Maximus Advisors Comments on the State of the U.S. Economy
Evidence Economic Recovery is Slowing Continues to Mount
US retail sales were reported today, declining 0.2% from the month prior and marking the second consecutive month of declines, as April’s reading was revised lower to a contraction of 0.2%. Retail sales excluding autos fell 0.4% from the month prior, the second consecutive month with a decline of this magnitude. Analysts have been quick to point out that some of the decline stems from a fall in gasoline sales and prices, with sales falling 2.2%. However, this is assuming that the price decline is responsible for the lower receipts and not a downtick in demand. Coming on the heels of two consecutive jobs reports that showed decelerating gains, and a falling ISM figure, we believe it is clear that the economic recovery is beginning to wobble. The European debt crisis and subsequent economic malaise are roiling capital markets, which are both contributing to a loss of confidence in consumers and firms. The headlines of a weakening jobs picture threaten to once again reverse the feedback loop between the labor market and consumer spending from one that had been becoming increasingly positive to one that is negative.
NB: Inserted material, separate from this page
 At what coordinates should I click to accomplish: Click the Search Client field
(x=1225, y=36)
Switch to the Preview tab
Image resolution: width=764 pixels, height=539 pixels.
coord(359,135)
With Europe slipping back into recession, growth in China, India and Brazil slowing and the US on the verge of a potential fiscal catastrophe of massive tax increases with a Washington establishment that many believe has proven it places politics over growth, it is hard to imagine the economic recovery remaining on track in the coming months.
For commercial and residential real estate, with supply quiet, the timing and pace of demand is the key to improved fundamentals. If the economic recovery is severely disrupted, the quiet supply pipeline will provide a downside buffer but demand would fall off and extend the downturn trough.